Dr. Reinitzer: Die COBISS-Jahreskonferenz hat sich in vorbildhafter Weise entwickelt und wird von Vertretern und Vertreterinnen vieler Bibliothekssysteme in den EU-Ländern sowie in amerikanischen Staaten sehr bewundert. Der interkulturelle Dialog wird das globale Bibliothekswesen in den kommenden Jahren weiter begleiten und weitere Kreise integrieren.

Folgende Themenkreise könnten meines Erachtens in den kommenden Jahren von IZUM für die weiteren Aufgaben von COBISS aufgegriffen werden: Bibliothek als Portal für Wissenschaft und Kultur (Medienmanagement und Wissensmanagement, Informationsbedürfnisse verschiedener Benutzergruppen) und Stärkung menschlicher Werte durch Kooperationen in Wissenschaft und Kultur.

Dr. Reinitzer: Ich glaube, dass das Bibliothekarstudium davon profitieren kann, wenn Interessenten mit einem bereits abgeschlossenen Studium oder sogenannte Studienabbrecher ebenfalls zugelassen werden. Jedes zusätzliche Wissen, das mit einem Studium erreicht wird, ermöglicht auch ein besseres Gespräch mit Forschern, Wissenschaftern und Studierenden, die Informationen benötigen. Umgekehrt ist es auch möglich, dass Studierende mit einer Bibliotheksausbildung zusätzlich einen Beruf erlernen. Die Informationskompetenz kann Basis für jeden Beruf und jedes zusätzliche Studium sein.
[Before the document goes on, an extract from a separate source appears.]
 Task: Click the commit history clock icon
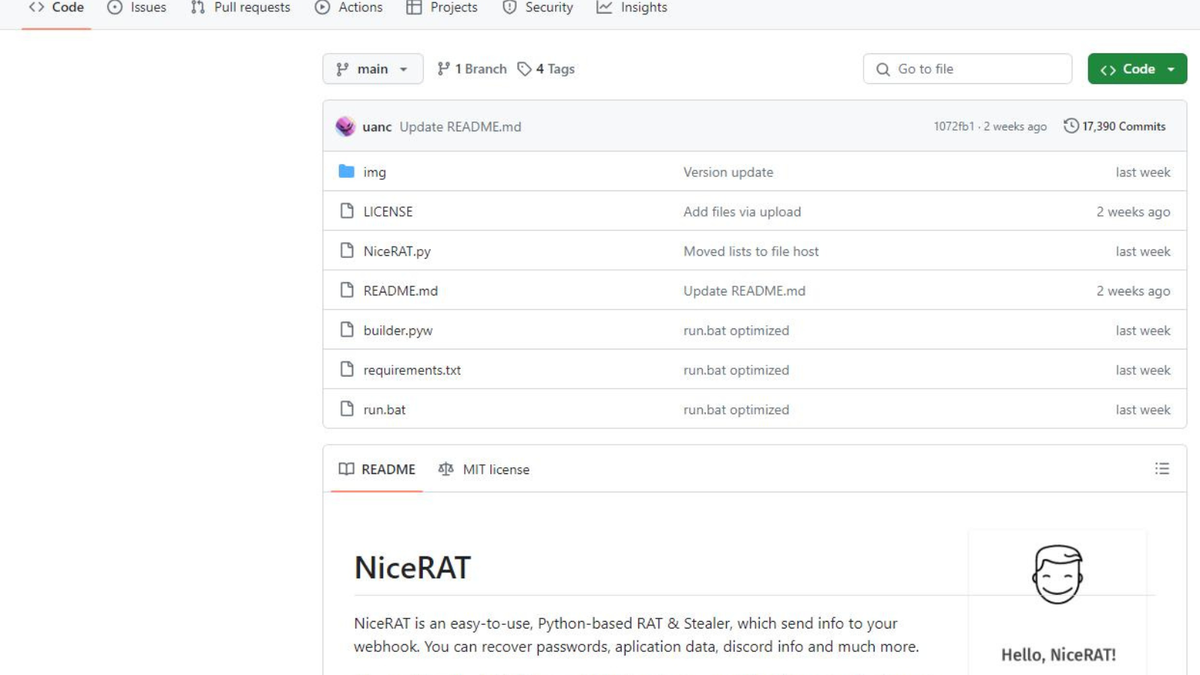coord(1071,127)
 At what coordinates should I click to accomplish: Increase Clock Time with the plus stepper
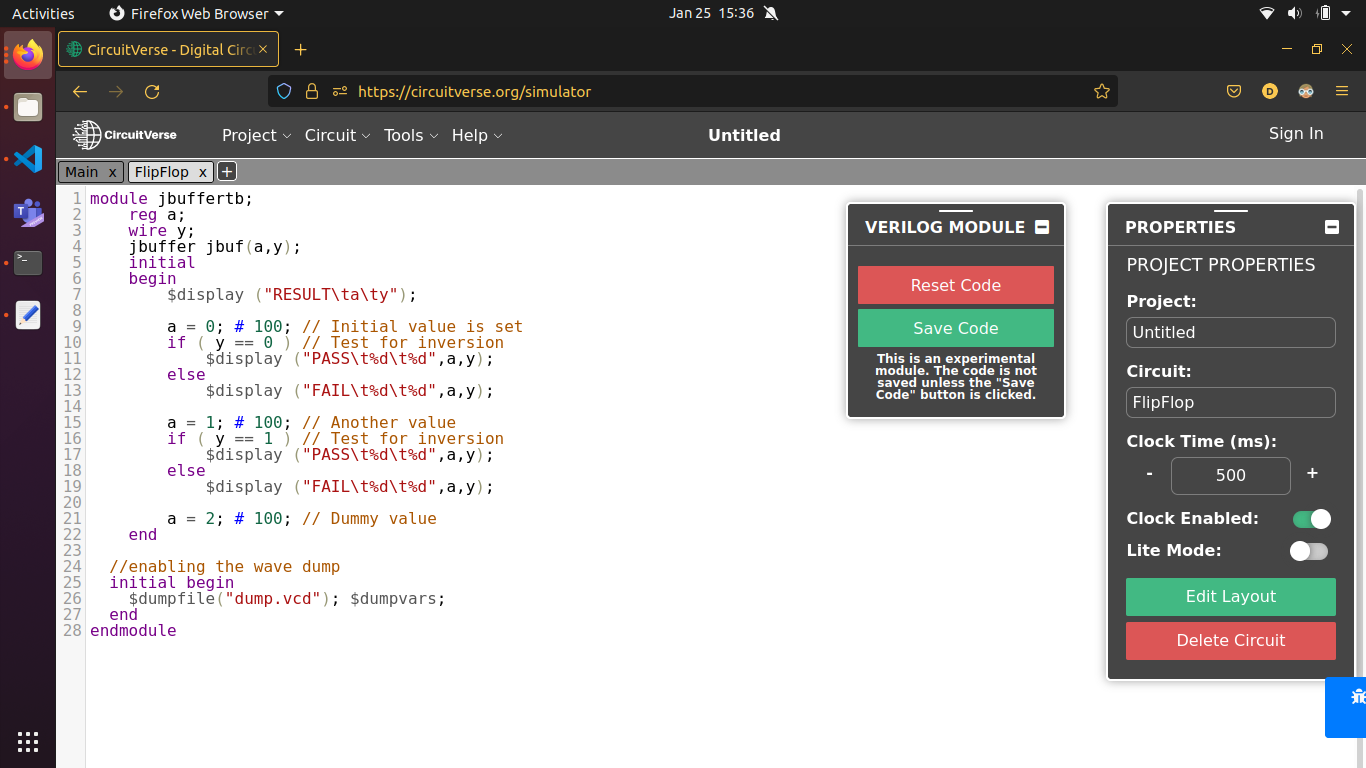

Dr. Reinitzer: Beide Wissenschaftler, Friderik (Fritz) Pregl und mein Großvater Friedrich Reinitzer wurden nicht in Graz geboren, kamen aber nach Graz und verbrachten hier einen wichtigen Teil ihres Berufslebens. Zur gleichen Zeit war auch Friedrich Emich als Forscher im Fachbereich Chemie tätig, er wurde in Graz geboren und verstarb auch hier. Diesen drei Naturwissenschaftern wurde im Sommersemester 2003 von Harald Wagner eine Hausarbeit gewidmet (http://www.orgc.tugraz.at/hoegroup/chem_ges/Wagner_2.pdf). Sicher hatten sie zueinander gute wissenschaftliche und auch persönliche Kontakte, doch sind hierüber keinerlei Aufzeichnungen und auch keine mündlichen Überlieferungen in der Familiengeschichte zu finden.